Twenty-Six Days

“One exaggerates, imagines, anticipates affliction. Do not let us build a second story to our sorrow by being sorry for our sorrow.” –  Marcus Aurelius.

Twenty-six days. That’s when it all began. A spontaneous trip to an indoor pool we were not familiar with, which we thoroughly enjoyed for fourteen minutes until, unbeknownst to us, we were called out for not having a proper reservation. We left quickly, without showering. At the time, we thought this to be a minor detail as we bathed the moment we arrived home, but in hindsight, this is the one thing we could have done differently that may have changed our outcome.

My husband and I felt ill the next day, although we excused the symptoms of exhaustion. Our children presented slight cold or allergy symptoms the day following, which we quickly explained away. A few days later, I rushed our three-year-old daughter to the hospital while she screamed in pain with a severe UTI. A week later, I would make the same trip to the hospital for the same reason.

In twenty-six days, we have had five doctor visits, three nurse calls, two hospital visits, and six prescriptions as a collective family unit. With no definitive diagnosis other than “a virus that was not Covid,” we hunkered down as a family and tried our best to care for one another and regain our health.

The first ten days, we seemingly took turns being sick. One day, I’d feel worse while my husband felt better. One child was excited to go to school, while the other suddenly had a fever. The coughing was the worst part for me; I’d cough so hard that I couldn’t catch my breath. There are few sensations as unpleasant as a deep, sporadic cough. But then, the next day, I’d feel fine, and my fierce cough became more of a whimper. And then, the day following, the cough would return with a vengeance.

Besides the bi-polar health, our household was having other problems as well. The anxiety that is provoked in children when one or both parents are unwell—the resentment between spouses when both neglect domestic duties. And then, of course, there was Diesel.  

Diesel is our rescue puppy who, before coming to us, has known struggles that I cannot imagine. In the height of our chaos and illness, Diesel was neutered and given a cone to wear around his head to ensure proper healing to prevent him from messing with the stitches. However, no one told Diesel that.

Diesel will not move with the cone on him. The vet, our friends, and the internet assure us that he will eventually move once he is “used” to the cone, but from what we’ve seen in the last week, we doubt that to be true.

Yet, when we remove the cone, he tries to pull out his stitches, so he will have to deal with it.

It is clear that Diesel’s condition is not permanent and that the cone is meant to protect him from himself. Because we know that it is temporary, we smile as he stands frozen by his food dish, unable to move closer to the food he desperately wants, waiting for us to remove his cone. We speak encouraging words to get him to move with the cone on, knowing that one day, the cone will be in the trash, and he will be free.

We diligently give him pain meds, antibiotics, treats, and affection. We translate his whines into action as he wouldn’t be whining if he didn’t have a need not being met. We empathize with his condition but do not remove the cone prematurely because we know it is in his best interest.

In a world of our own making, my husband and I struggle when illness hits our house. Chaos, exhaustion, resentment, self-doubt, and, most notably, failure to empathize with each other. With all our resources directed at our children, it often feels as if nothing is left to offer each other in the way of kindness. Except that’s not true; the love and compassion we both freely give to Diesel proves it so.

| Data section |
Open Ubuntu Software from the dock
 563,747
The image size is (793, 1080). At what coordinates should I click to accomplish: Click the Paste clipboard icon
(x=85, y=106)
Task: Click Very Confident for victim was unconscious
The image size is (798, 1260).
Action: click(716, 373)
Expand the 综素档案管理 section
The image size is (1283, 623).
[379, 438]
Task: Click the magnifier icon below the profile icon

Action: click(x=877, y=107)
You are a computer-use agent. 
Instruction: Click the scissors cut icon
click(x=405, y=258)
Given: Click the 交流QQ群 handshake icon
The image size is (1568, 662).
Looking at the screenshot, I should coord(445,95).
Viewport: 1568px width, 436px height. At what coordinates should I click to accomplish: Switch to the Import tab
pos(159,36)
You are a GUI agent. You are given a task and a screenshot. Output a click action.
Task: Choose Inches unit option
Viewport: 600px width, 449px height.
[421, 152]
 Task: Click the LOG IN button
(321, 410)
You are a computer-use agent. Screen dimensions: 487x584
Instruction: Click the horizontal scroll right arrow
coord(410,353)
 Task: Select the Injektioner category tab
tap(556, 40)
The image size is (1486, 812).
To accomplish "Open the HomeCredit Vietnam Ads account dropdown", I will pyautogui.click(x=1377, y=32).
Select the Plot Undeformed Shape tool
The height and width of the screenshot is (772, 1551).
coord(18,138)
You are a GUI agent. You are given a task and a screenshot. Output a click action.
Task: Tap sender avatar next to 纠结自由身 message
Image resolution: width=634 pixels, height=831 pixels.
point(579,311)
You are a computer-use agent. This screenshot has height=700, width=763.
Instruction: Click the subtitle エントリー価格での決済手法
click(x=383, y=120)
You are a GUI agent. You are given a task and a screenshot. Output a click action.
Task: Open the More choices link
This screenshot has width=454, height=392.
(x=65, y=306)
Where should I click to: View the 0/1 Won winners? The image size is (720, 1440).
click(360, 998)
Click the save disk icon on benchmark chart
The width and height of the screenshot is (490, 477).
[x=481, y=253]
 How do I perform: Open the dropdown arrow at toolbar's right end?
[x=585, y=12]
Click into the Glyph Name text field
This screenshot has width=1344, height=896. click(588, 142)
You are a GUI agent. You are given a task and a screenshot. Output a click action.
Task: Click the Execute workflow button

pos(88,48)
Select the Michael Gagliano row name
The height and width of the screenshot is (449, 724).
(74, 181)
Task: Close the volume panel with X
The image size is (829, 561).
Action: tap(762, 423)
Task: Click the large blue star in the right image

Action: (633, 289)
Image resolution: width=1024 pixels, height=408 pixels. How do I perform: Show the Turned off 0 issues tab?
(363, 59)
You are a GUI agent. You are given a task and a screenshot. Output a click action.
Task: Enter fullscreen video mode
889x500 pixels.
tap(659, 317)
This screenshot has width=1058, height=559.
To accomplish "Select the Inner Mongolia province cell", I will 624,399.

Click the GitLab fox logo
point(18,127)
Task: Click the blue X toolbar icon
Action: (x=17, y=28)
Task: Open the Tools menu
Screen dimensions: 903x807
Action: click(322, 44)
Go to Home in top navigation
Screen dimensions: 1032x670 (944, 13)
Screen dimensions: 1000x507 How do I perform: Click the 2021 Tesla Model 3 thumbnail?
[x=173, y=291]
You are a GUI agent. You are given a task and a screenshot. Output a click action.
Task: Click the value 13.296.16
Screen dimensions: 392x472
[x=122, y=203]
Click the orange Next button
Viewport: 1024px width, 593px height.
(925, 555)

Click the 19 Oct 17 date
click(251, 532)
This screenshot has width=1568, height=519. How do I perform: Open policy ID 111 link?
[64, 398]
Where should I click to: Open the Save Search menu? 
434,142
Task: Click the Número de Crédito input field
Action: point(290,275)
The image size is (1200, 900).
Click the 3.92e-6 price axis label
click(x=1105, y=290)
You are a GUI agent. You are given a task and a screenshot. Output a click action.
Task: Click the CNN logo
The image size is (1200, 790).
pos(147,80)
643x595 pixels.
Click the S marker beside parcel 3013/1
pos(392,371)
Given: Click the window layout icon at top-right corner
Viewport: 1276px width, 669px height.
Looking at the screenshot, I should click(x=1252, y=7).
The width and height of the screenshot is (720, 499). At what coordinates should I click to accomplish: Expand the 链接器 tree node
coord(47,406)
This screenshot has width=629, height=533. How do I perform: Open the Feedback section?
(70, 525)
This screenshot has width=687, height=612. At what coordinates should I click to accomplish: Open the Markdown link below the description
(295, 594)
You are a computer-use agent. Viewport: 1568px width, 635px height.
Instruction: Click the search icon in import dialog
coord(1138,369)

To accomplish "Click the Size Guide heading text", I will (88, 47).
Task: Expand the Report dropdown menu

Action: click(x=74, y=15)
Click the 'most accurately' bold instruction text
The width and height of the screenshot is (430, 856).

| Study questions |
A. In the essay "Twenty-Six Days," what tallies does the author give for the family's medical care over that period? List each one.
B. Repeat the "Twenty-Six Days" essay word for word, everything from "It is clear" down to "will be free.".
The records play no part in this work.

| Task-by-task outputs |
A.
- five doctor visits
- three nurse calls
- two hospital visits
- six prescriptions

B.
It is clear that Diesel’s condition is not permanent and that the cone is meant to protect him from himself. Because we know that it is temporary, we smile as he stands frozen by his food dish, unable to move closer to the food he desperately wants, waiting for us to remove his cone. We speak encouraging words to get him to move with the cone on, knowing that one day, the cone will be in the trash, and he will be free.